-------- DOCUMENT TEXT

Paragorgia arborea is found between 30° and 70° latitude in both hemispheres. It is well established in the North Atlantic Ocean where it generally grows at depths between 200 and 1300 m and at temperatures between 3 and 8 C. It occurs along the entire Norwegian coast, and at depths of 40 m in Norwegian fjords, especially those with poor visibility and abundant planktonic life. In the Western Atlantic, it occurs in Nova Scotia waters including Oceanographer Canyon, off Georges Bank, the Grand Banks, Davis Strait, and southern Greenland. It is also found near the Mid-Atlantic Ridge south of Iceland.

P. arborea often grows on reefs created by the stony coral Lophelia pertusa. Like other gorgonians, it prefers exposed locations with strong currents. Thus, is most commonly found in marine canyons and on the continental slope, where the slope is steep. P. arborea prefers to grow on top of hard substrate that is a mixture of pebbles, boulders, and cobbles.

==Ecology==
Paragorgia arborea is often associated with the Gorgon's Head basket star Gorgonocephalus caputmedusae, which uses it as a perch on which to catch plankton drifting past. It sometimes forms dense coral gardens with other octocorals, such as Primnoa resedaeformis, Paramuricea grandis and Keratoisis ornata and the sea pen Pennatula borealis. It is a foundation species, serving as a breeding ground, shelter, and feeding space for a wide variety species and increasing the species richness of the entire ecosystem.

----------------
-------- THE DATA

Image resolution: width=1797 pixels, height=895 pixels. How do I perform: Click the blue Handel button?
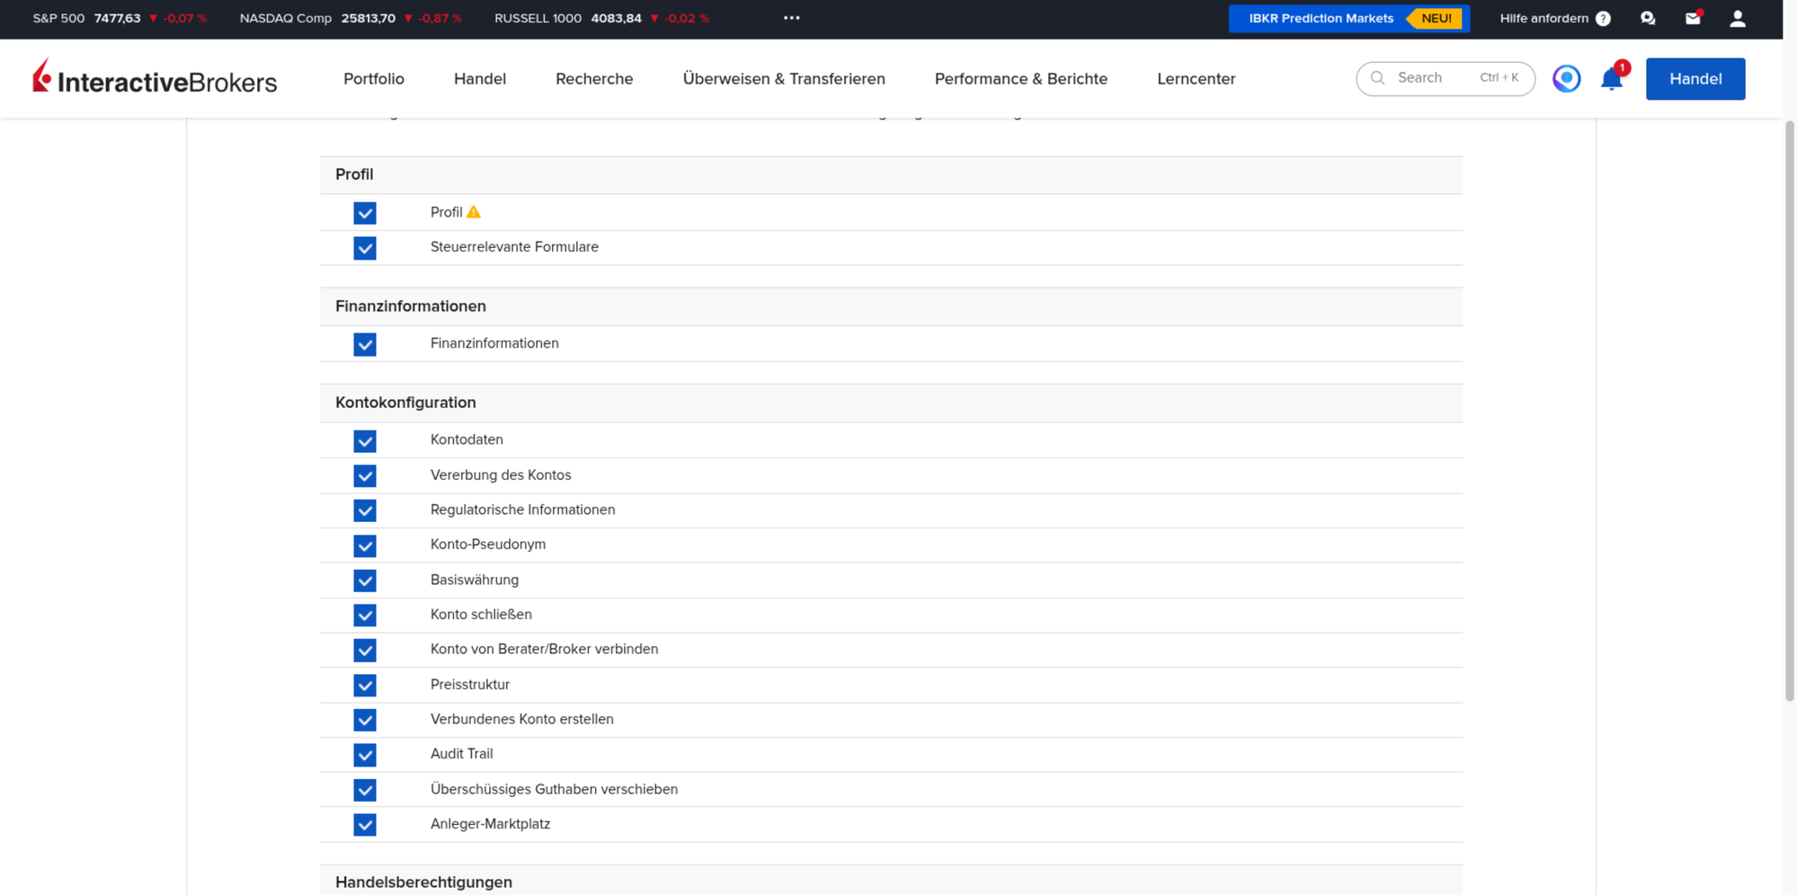coord(1695,79)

----------------

ACTIONS TO TAKE:
(1) In the text on Paragorgia arborea, why is the coral most commonly found in marine canyons and on the continental slope? Answer in one to three sentences.
(2) Write the next paragraph of the text on Paragorgia arborea, continuing from its last sentence.
The material is not needed for the tasks.

ANSWERS FOR THIS EXERCISE:
(1) Like other gorgonians, it prefers exposed locations with strong currents. That is why it is most common in marine canyons and on steep parts of the continental slope.

(2)
== Conservation threats ==
Paragorgia arborea and other deep sea corals face a variety of anthropogenic threats to their conservation. Human activities that disturb the ocean bottom, including trawling by commercial fisheries, offshore oil extraction, deep sea mining, and cable laying, are the most prominent threats. Since P. arborea has a slow growth rate (~1 cm/yr) and a fragile skeleton, it is particularly vulnerable to these threats. Destruction of P. arborea due to human disturbance will have effects that reverberate throughout multiple trophic levels in the deep-sea coral ecosystem and affect species richness because it is a foundation species. Ecological niche modeling under a worst-case climate change scenario predicts a high decline rate in the availability of suitable habitat for P. arborea, as well as no predicted refugia.